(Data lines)
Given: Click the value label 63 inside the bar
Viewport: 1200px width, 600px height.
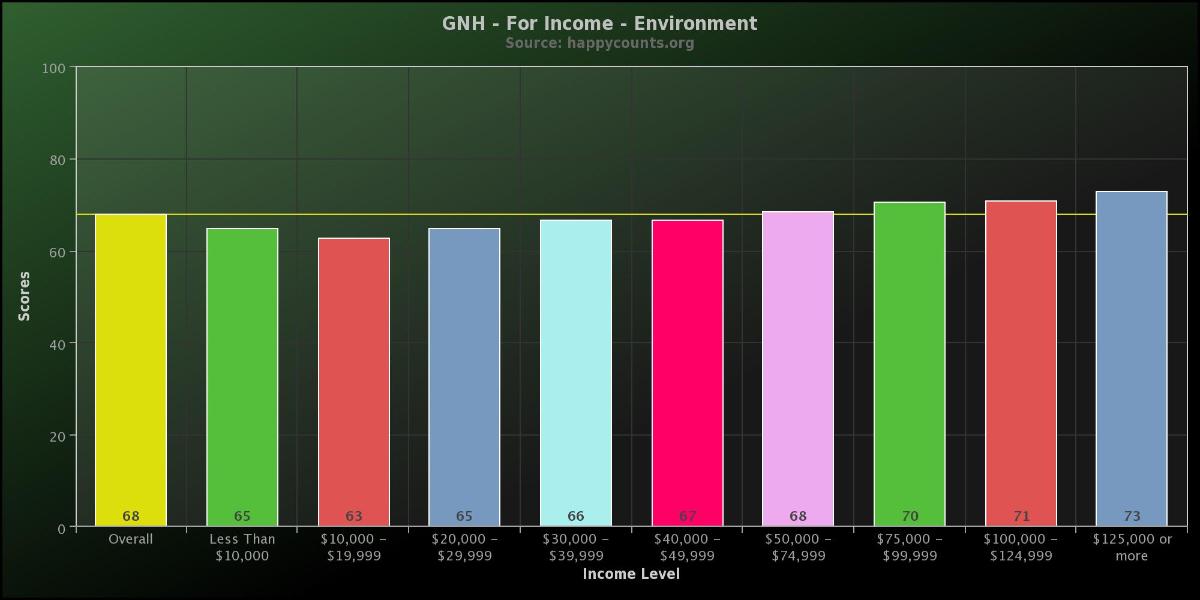Looking at the screenshot, I should click(354, 516).
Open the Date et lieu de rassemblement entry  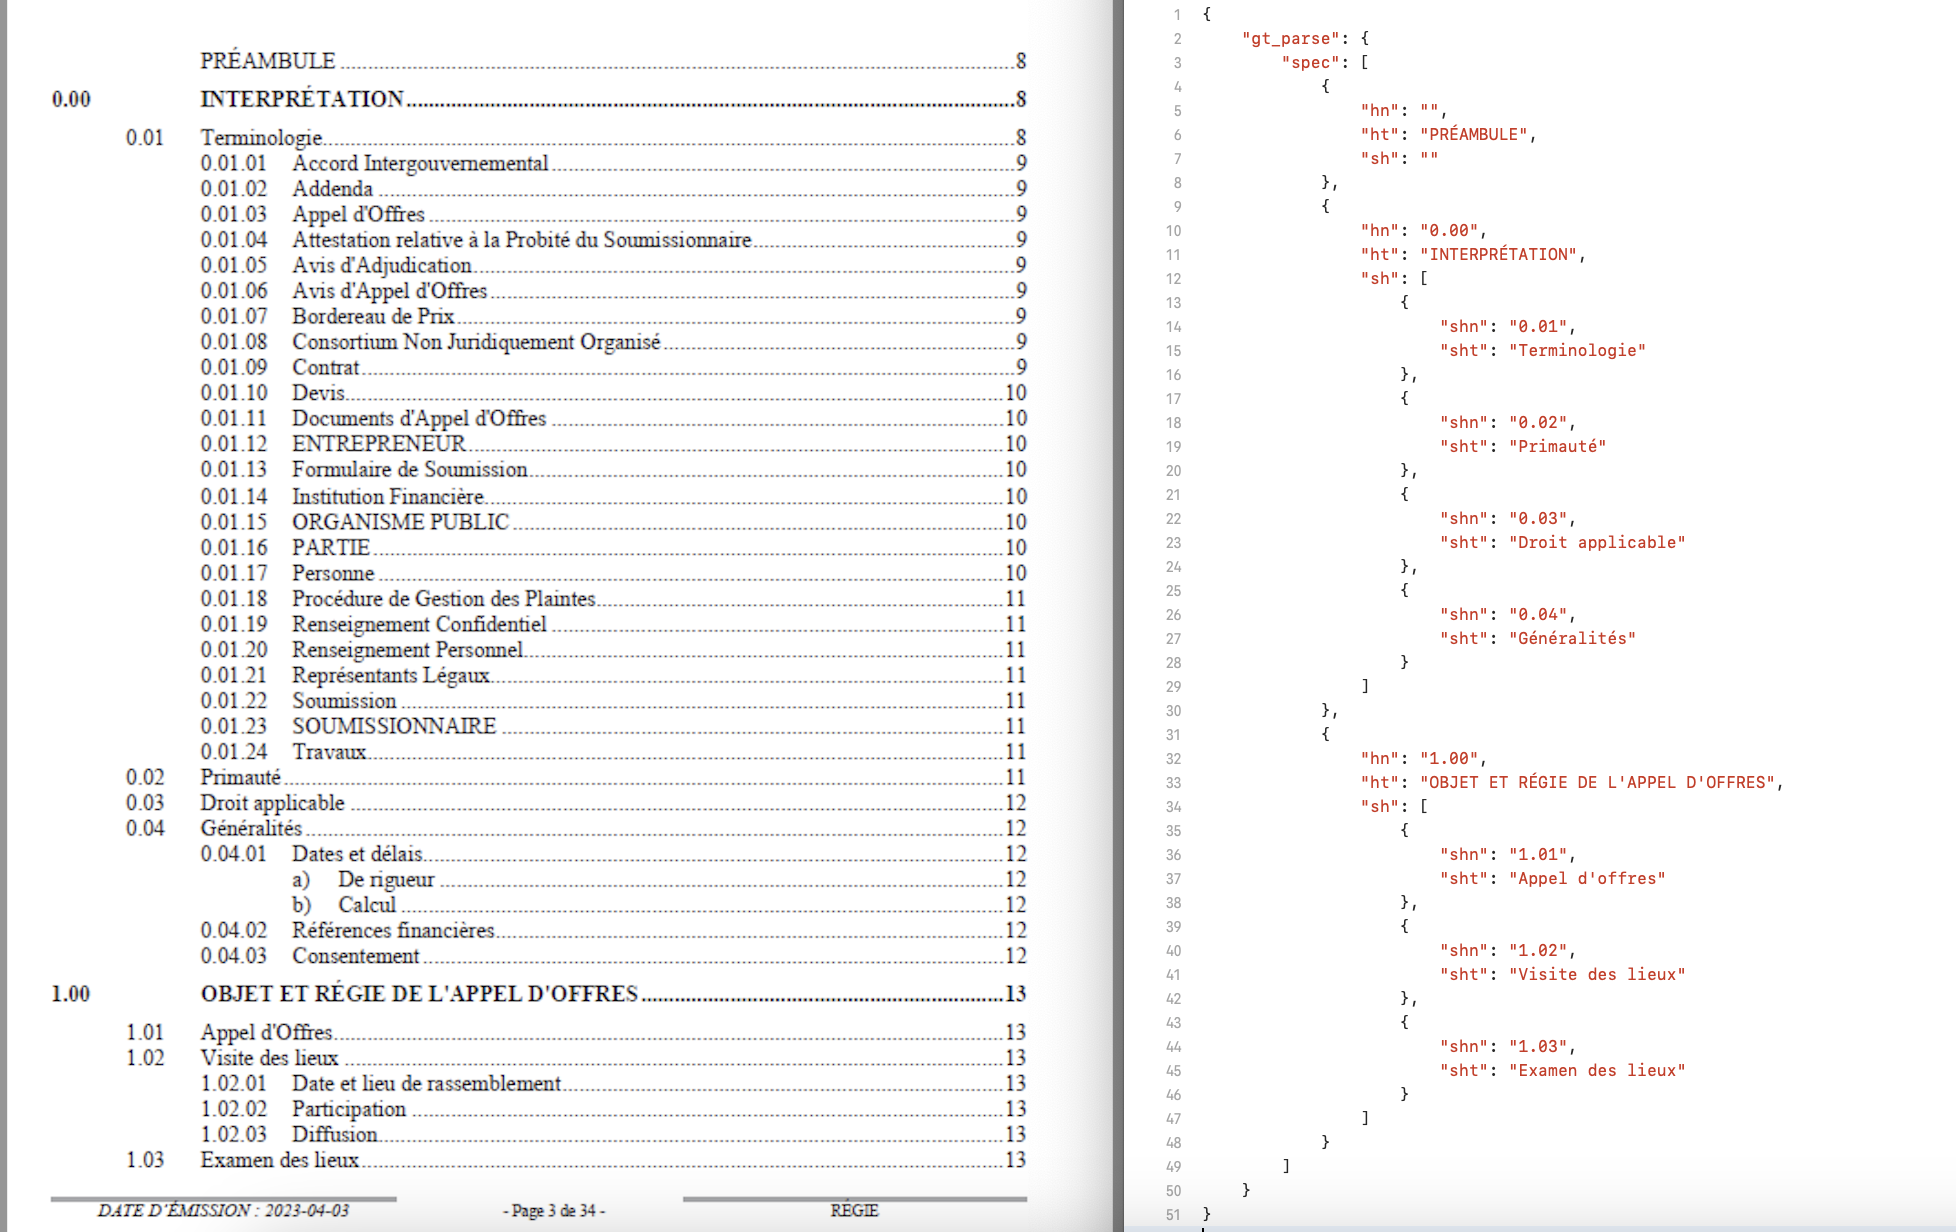click(426, 1083)
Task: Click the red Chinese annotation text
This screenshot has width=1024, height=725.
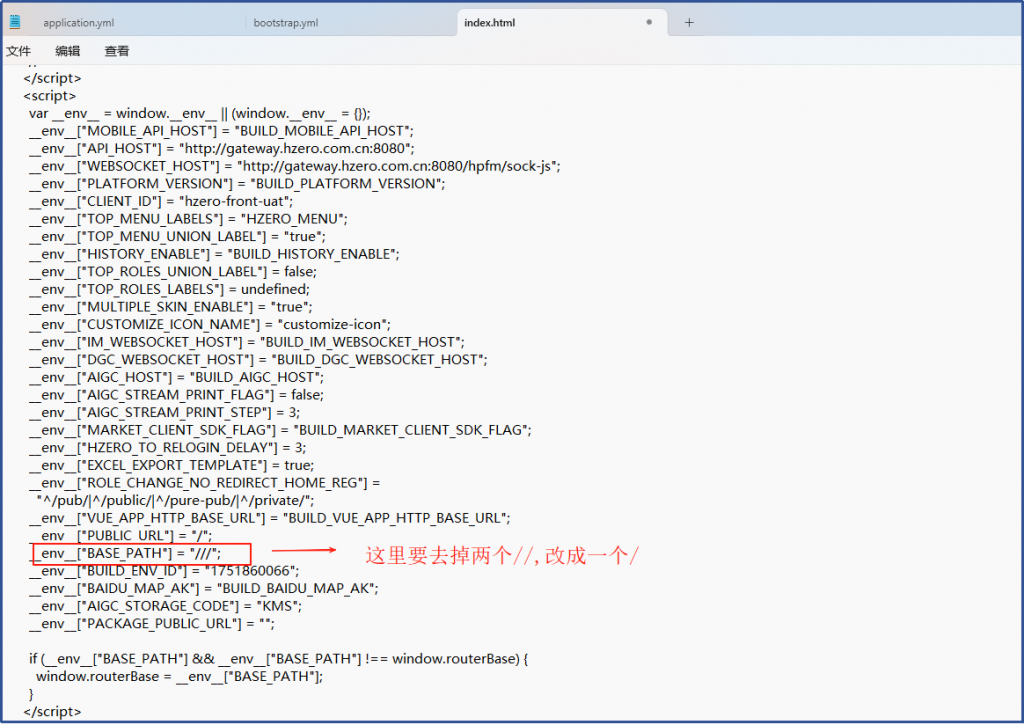Action: point(502,555)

» **What to work on**
How many lines of the records above contain the string "height"? Reply with the number alone.

» **Solution for this problem**
2